I have to solve the following boundary value problem: $u_t=u_{xx}$, $u(t,-2)=u(t,2)=0$ and $u(0,x)=f(x)$. I tried to solve the problem using the method of separation of variables. So assume $u(t,x)=v(t)w(x)$. Then the PDE reduces to the two following ODE's: $$v'(t)=\lambda v(t)\text{ and } w''(x)=\lambda w(x)$$ for some constant $\lambda$ to be determined by the boundary values. So for the first one we see that $v(t)=e^{\lambda t}$ is a solution and for the second we have three cases. I only want to look at the case that $\lambda=-\omega^2<0$. Then we have solutions $\cos(\omega x)$ and $\sin(\omega x)$. Now lets look at the boundary conditions. So we have that $u(t,x)=e^{\lambda t}(a\sin(\omega x)+b\cos(\omega x))$. Then $0=e^{-\lambda t}u(t,-2)=a\sin(-2\omega )+b\cos(2\omega)=e^{-\lambda t}u(t,2)=a\sin(2\omega )+b\cos(2\omega)$. So if $\omega_n=n\pi/2$ then we must have that $b=0$. If $\omega_n=n\pi/2+\pi/4$ then we must have that $a=0$. Then I would say that the general solution becomes $$u(t,x)=\sum_{n=1}^{\infty}a_ne^{-t(n\pi/2)^2}\sin(n\pi x/2)+b_ne^{-t(n\pi/2+\pi/4)^2}\cos(x(n\pi/2+\pi/4))$$.

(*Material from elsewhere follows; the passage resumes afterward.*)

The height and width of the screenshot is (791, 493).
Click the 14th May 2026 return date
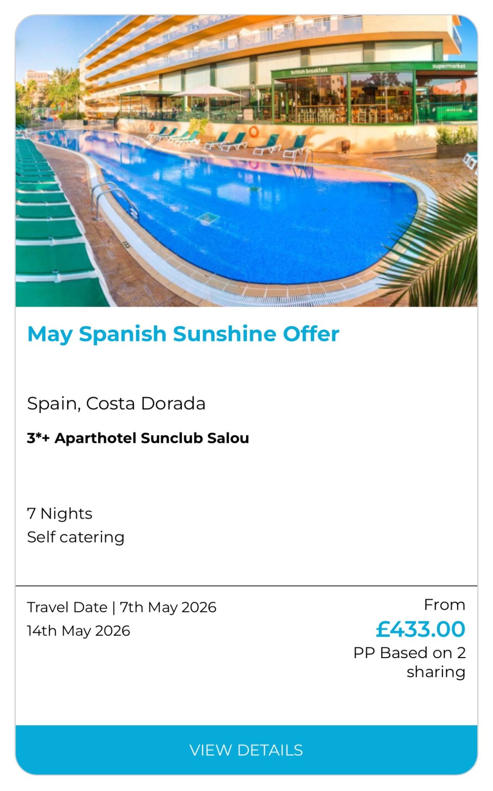tap(78, 631)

My problem now is that I have no clue how to find the coefficients, since this doesnt look like a normal fouerier series, because the arguments of the sine and cosine are different. Thanks in advance for looking at this.
An easier approach would be to start with the change of variable $y=x+2$ so that you can deal with the problem on $[0,4]$. Then $\sin \left ( \frac{n \pi y}{4} \right )$ will be the appropriate eigenfunctions for homogeneous Dirichlet boundary conditions. The nice thing about this approach is that $\sin(\omega \cdot 0)=0$ and $\cos(\omega \cdot 0)=1$ regardless of what $\omega$ is. This makes dealing with the boundary conditions easier.
With your approach, you essentially have to represent $\sin \left ( \frac{n \pi (x+2)}{4} \right )$ as a sum of a sine and a cosine. This can always be done, but it doesn't seem necessary to me.